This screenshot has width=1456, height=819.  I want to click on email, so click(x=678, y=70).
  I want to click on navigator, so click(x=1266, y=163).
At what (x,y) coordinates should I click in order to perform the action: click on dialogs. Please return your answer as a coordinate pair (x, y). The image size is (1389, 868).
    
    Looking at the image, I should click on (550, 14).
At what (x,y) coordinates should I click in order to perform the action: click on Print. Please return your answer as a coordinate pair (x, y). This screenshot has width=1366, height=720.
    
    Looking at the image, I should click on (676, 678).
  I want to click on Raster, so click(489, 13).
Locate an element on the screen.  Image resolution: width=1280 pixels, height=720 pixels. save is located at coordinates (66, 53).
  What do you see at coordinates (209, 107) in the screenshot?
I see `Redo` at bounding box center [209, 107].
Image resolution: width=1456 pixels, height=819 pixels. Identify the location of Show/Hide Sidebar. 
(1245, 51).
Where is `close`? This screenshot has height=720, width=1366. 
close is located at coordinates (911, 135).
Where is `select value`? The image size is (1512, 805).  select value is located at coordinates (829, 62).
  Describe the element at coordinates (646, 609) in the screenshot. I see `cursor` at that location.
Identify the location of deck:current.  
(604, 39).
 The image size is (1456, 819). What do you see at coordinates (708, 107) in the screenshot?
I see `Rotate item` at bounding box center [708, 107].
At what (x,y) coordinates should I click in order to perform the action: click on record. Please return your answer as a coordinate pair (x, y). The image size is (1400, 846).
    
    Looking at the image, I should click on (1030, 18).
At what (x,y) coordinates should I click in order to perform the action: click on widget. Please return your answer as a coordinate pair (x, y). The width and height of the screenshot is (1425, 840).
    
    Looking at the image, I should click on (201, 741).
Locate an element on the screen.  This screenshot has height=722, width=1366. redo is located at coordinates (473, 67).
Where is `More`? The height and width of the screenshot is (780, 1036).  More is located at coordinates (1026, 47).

**Task requirements**
Reproduce verbatim the stretch of the listing from the line containing "I want to click on navigator, so" through the line containing "Looking at the image, I should click on (201, 741).", both ends included.

**Task answer**
  I want to click on navigator, so click(x=1266, y=163).
At what (x,y) coordinates should I click in order to perform the action: click on dialogs. Please return your answer as a coordinate pair (x, y). The image size is (1389, 868).
    
    Looking at the image, I should click on (550, 14).
At what (x,y) coordinates should I click in order to perform the action: click on Print. Please return your answer as a coordinate pair (x, y). This screenshot has width=1366, height=720.
    
    Looking at the image, I should click on (676, 678).
  I want to click on Raster, so click(489, 13).
Locate an element on the screen.  Image resolution: width=1280 pixels, height=720 pixels. save is located at coordinates (66, 53).
  What do you see at coordinates (209, 107) in the screenshot?
I see `Redo` at bounding box center [209, 107].
Image resolution: width=1456 pixels, height=819 pixels. Identify the location of Show/Hide Sidebar. 
(1245, 51).
Where is `close`? This screenshot has height=720, width=1366. 
close is located at coordinates (911, 135).
Where is `select value`? The image size is (1512, 805).  select value is located at coordinates (829, 62).
  Describe the element at coordinates (646, 609) in the screenshot. I see `cursor` at that location.
Identify the location of deck:current.  
(604, 39).
 The image size is (1456, 819). What do you see at coordinates (708, 107) in the screenshot?
I see `Rotate item` at bounding box center [708, 107].
At what (x,y) coordinates should I click in order to perform the action: click on record. Please return your answer as a coordinate pair (x, y). The image size is (1400, 846).
    
    Looking at the image, I should click on (1030, 18).
At what (x,y) coordinates should I click in order to perform the action: click on widget. Please return your answer as a coordinate pair (x, y). The width and height of the screenshot is (1425, 840).
    
    Looking at the image, I should click on (201, 741).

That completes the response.